Once comfortable on your hands, crested geckos can often display their fun side if jumping. They like jumping from one hand to another or other nearby surfaces. 

However, ensure you do not hold it too high. Crested geckos can lose their tails if they fall from a great height. They might also get other injuries. 

  1. Ensure There are No Other Pets Around 

Crested geckos prefer solitude. They may get stressed when they are around other pets in your house. So it is best to handle crested geckos while your other pets are not around. 

Cats can tend to attack your crested gecko. These interactions can cause panic in your crested gecko and, therefore, accidents. Keeping a safe distance between your other pets and your crested gecko is best. 

  1. Wash Your Hands

Like most reptiles, crested geckos carry disease-producing bacteria like Salmonella. You must wash your hands thoroughly after handling your crested gecko. 

Crested geckos also tend to absorb a lot of bacteria, germs, and other toxic elements that could be attached to your skin. So, ensure you also wash your hands thoroughly before handling your pet. 

Signs Your Crested Gecko Does Not Like Being Held

Below are the two most common signs that indicate that your crested gecko doesn’t like it when you hold it. 

  • The most obvious sign that your crested gecko does not like you holding it is that it will try to escape your grip or jump away from you. This jump is different from the playful jump. 
  • They may also try to bite you to warn you off. If your crested gecko does not like being held, respect its wishes and leave it alone. It means they are unhappy. Do not force holding it, as it may agitate it further. 

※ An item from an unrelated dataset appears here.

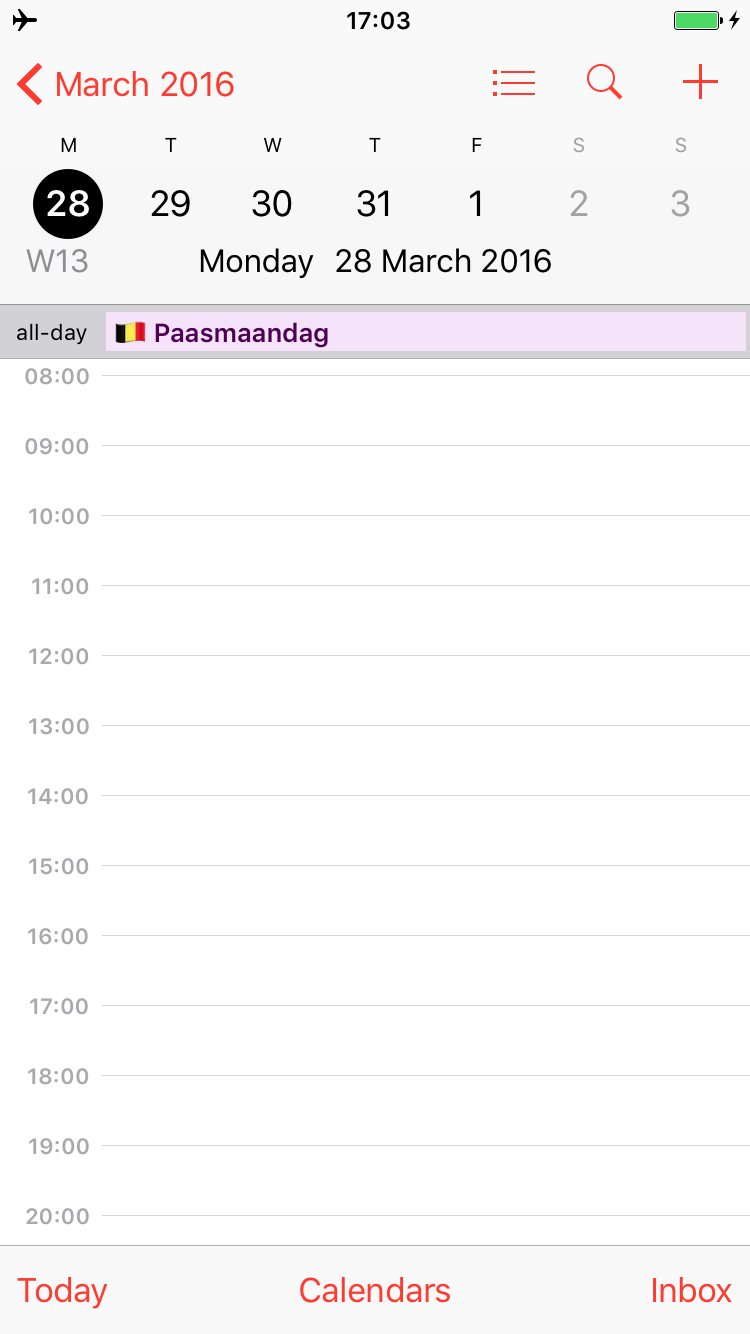Tap the selected day 28 circle
This screenshot has width=750, height=1334.
[x=68, y=204]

Do Crested Geckos Socialise with Other Pets? 

No, crested geckos do not socialize with other pets. They do not even associate with other geckos. The only period they mix with other crested geckos is mating time. 

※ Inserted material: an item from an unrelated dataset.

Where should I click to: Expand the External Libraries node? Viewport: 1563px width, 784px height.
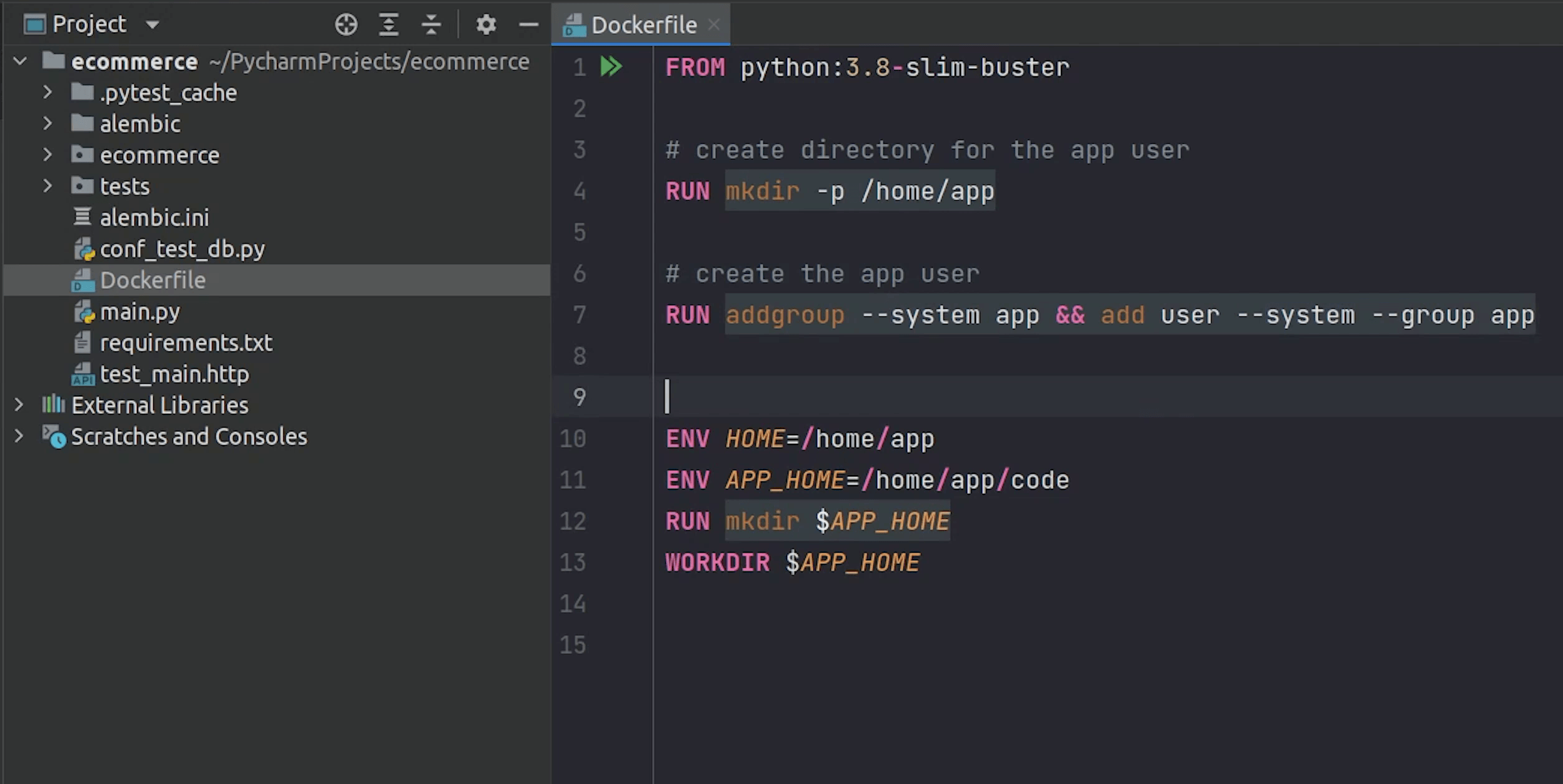tap(19, 405)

Post mating, they retreat to their solitary behavior. It is, therefore, a bad idea to house two crested geckos together. 


Whether crested geckos like being handled or not is a subjective matter, it depends very much on many factors like how comfortable the owner has made the crested gecko, whether the crested gecko trusts the owner or not, or simply despite trying everything and doing everything possible right, the crested gecko will not like being handled. 

At such times, accept that your pet is a solitary being. Or you could consult your vet for any ways that you might try to make your pet more human-friendly. Remember, do not take crested gecko’s aloof behavior personally.